New students navigate on-campus job hunt

Mo Dow, Campus Life Reporter

The academic year has started picking up steam already, and many first-year students are struggling to strike a balance between their class work and their on-campus jobs. However, other students are still trying to make their way through the job application process, adding another layer of stress to their already busy schedules. 

Not everyone has had too difficult a time finding on campus jobs this semester: Kellen Flynn is a first-year working in the Harper Joy Theatre scene shop. He says all it took was a Handshake application and a few days of waiting before he was able to start work. However, Flynn says that not all of his friends have had the same experience.

“Most of my friends who applied either haven’t heard back, or the deadlines were confusing, things like that. It’s probably a weird story in that it was pretty straight forward for me. I’ve heard it was pretty confusing for some people,” Flynn said.

Like Flynn said, not everyone has had such an easy time getting an on-campus job. Terence Mahtlani is another first-year at Whitman and has found the process of job application a little stressful. He is currently working at Cleveland, but the pressure of searching for a job left his semester off to a slightly rocky start.

“It’s been a little intimidating… I didn’t have anything on my resume, and the waiting time was too long for me. I really needed a job, and it made me anxious, I would like to know,” Mahtlami said.

Mahtlani also echoed Flynn’s sentiment and said he’s spoken with fellow students who were made anxious by long waits for replies after submitting job applications. As the semester begins in full force, the added pressure of waiting for a response to a job application can be an undue burden on some students who need the money.

Although first-years have had a spotlight on their experience, sophomores have had their own struggles with the new semester. Despite having some time at Whitman, this is the first in-person semester for many in the class of 2024.  Nomin Batsukh is one such sophomore, and while the new semester has brought its own challenges, the return to in-person instruction and the chance to work on campus has been a very positive shift.

“I, strategically I mean, took a few less classes this semester, since it is my first semester in-person… For me, being on campus is such a relief. Last year I took full online courses, and it was really distant and not engaging. Studying for classes and exams wasn’t really studying,” Batsukh said.

Although it was a welcome shift, Batsukh still doesn’t feel completely integrated as a sophomore and doesn’t feel like she has had all the opportunities needed to adjust to campus life.

“I think there are resources that give information for resumes and cover letters, but there is room to be improved. I feel like I’m a first-year student,” Batsukh said.

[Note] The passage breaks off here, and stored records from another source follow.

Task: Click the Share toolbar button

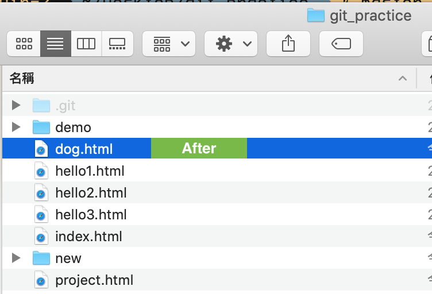Action: [x=288, y=44]
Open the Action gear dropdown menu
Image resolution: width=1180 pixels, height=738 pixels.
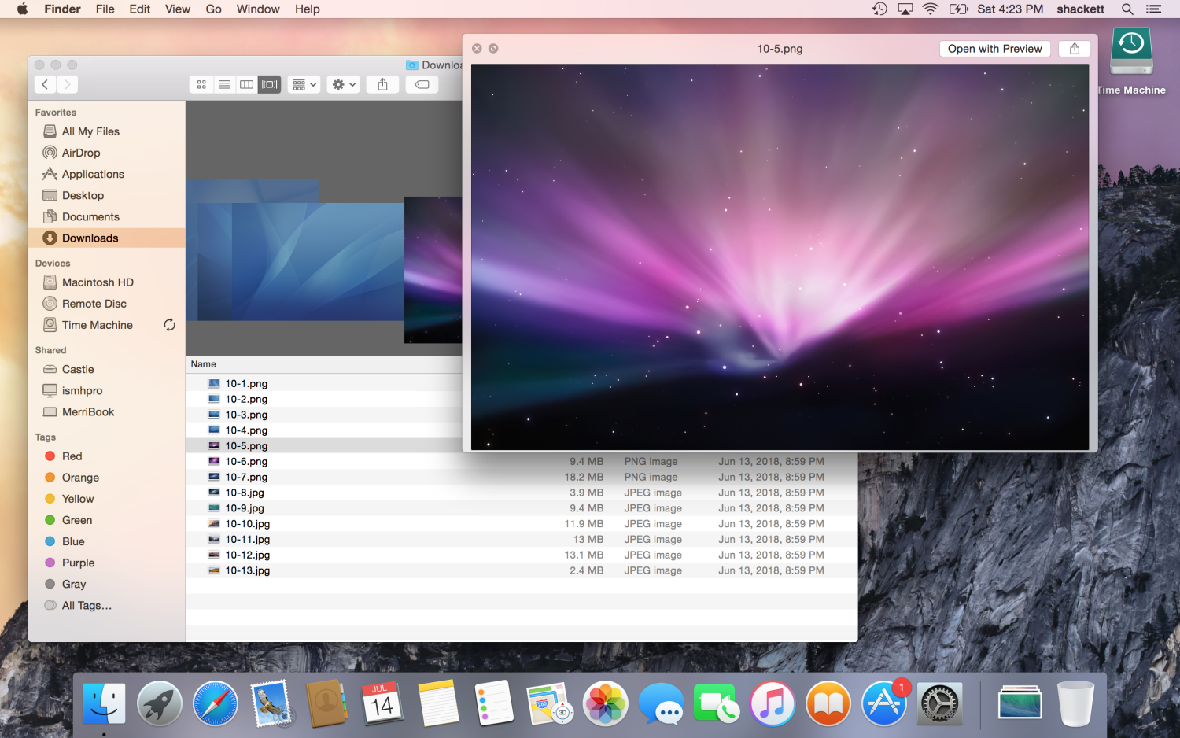click(344, 84)
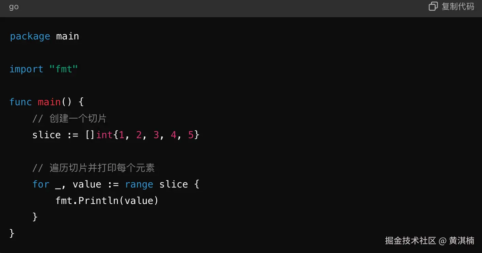The height and width of the screenshot is (253, 482).
Task: Click the slice variable in declaration
Action: tap(46, 135)
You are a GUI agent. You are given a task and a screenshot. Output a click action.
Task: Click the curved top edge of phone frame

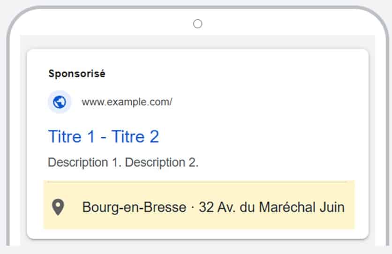[x=197, y=7]

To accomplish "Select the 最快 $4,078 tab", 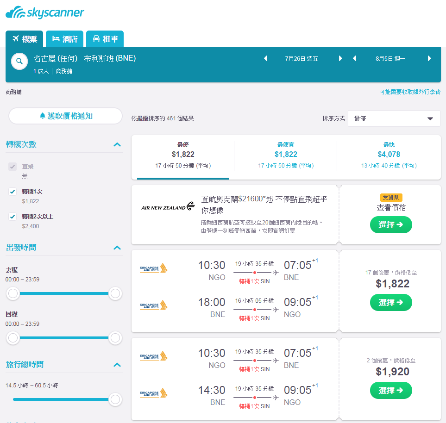I will pos(389,155).
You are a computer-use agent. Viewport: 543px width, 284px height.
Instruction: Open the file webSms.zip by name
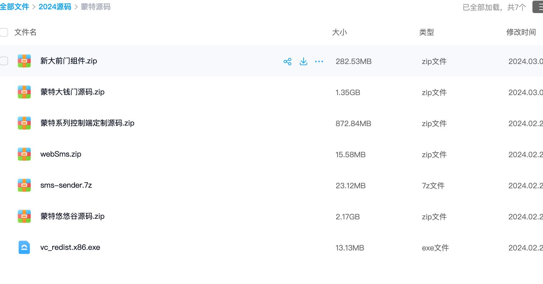pyautogui.click(x=61, y=154)
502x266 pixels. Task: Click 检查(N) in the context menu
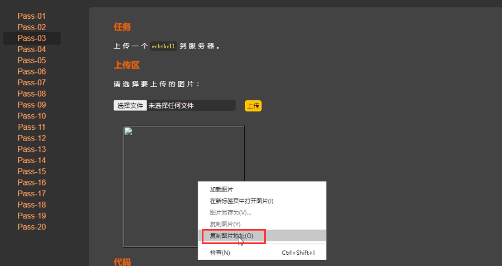(220, 253)
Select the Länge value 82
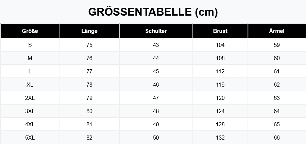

Although student experience varies significantly, there are some clear through lines. As Whitman campus kicks back into high gear, with the largest first-year class in the college’s history and many sophomores living on campus for the first time, the strain on institutional resources is likewise placing new burdens on the student body itself. How Whitman College will move forward through these new and emerging problems remains to be seen. Despite the hurdles, many students and staff are hopeful that things will come into balance as the college begins to settle into a new normal.